On this matter, StopKor has already asked for comment from the adviser to the head of the Presidential Office, Mikhail Podolyak.
And we received the following answer from him: “You understand perfectly well that any monopoly is an extremely negative process as such. But we have an Antimonopoly Committee, and it will ensure that there is some competition in the market for any building materials. If there is a monopolization of more than 30%, we understand that the price will depend on the administrative incentives of a particular company.”
What are the possible ways out of the situation?
The re-opening of the Ukrainian market for imported cement from abroad, according to international experts, can prevent the problem of cement shortages and rising prices for building materials.
“The abolition of anti-dumping duties will alleviate concerns about the acquisition of CRH-Dyckerhoff and restore balance in the market, ensuring competition through imports,” emphasized Catherine Thomas (LSE) in a commentary for the Kyiv independent.
But people's deputies believe that it is better to look for investors who are ready to build their factories in Ukraine.
“We need to create such working conditions in the state that different investors want to come here and build their production facilities here,” says Elena Shulyak, head of the Verkhovna Rada Committee on the Organization of State Power, Local Self-Government, Regional Development and Urban Planning.
At the same time, the owner of Krivoy Rog Cement, Igor Mazepa, said in comments to the media that during the war this is unlikely to happen due to poor market conditions.
It is worth noting that if the Antimonopoly Committee of Ukraine allows CRH to acquire the capacity of the Italians, there will only be three operating cement producers in Ukraine - the aforementioned CRH, Ivano-Frankivsk cement and Krivoy Rog cement.

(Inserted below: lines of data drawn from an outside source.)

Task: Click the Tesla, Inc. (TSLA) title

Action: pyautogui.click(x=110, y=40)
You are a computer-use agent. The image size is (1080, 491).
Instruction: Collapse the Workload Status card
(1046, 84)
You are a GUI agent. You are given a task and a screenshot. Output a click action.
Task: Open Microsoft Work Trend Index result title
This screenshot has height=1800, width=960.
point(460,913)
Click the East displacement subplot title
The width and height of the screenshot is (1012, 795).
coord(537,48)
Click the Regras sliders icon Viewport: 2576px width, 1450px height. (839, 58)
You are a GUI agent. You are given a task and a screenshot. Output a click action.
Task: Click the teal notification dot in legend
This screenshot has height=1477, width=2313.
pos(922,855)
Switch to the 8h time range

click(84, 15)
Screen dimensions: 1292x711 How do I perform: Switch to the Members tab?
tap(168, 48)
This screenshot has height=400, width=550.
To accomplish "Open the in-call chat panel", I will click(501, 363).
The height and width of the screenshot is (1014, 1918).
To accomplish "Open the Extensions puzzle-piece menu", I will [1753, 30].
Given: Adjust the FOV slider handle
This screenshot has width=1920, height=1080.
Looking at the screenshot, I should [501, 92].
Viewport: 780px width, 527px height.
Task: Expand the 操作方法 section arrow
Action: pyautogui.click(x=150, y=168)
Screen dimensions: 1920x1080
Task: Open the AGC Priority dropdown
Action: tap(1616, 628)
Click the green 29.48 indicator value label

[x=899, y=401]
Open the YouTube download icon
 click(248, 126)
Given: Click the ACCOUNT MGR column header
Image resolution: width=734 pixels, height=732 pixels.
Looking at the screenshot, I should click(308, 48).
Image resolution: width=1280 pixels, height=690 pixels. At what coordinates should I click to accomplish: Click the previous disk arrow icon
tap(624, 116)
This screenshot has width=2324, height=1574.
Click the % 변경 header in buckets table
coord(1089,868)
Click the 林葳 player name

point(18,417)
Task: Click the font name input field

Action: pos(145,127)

Thus, the Irish, according to Forbes estimates, will hold 46% of the market, which, one way or another, could negatively affect the entire construction industry of Ukraine.
Let us remind you that the Antimonopoly Committee of Ukraine has been studying a potential sale and purchase agreement between CRH and Dickergoff since October last year, but the consideration of the concentration case has not yet been completed. If the deal is accepted, the Irish “giant”, by buying out the assets of its competitors, can actually absorb the Ukrainian cement market and continue to dictate prices at its own discretion.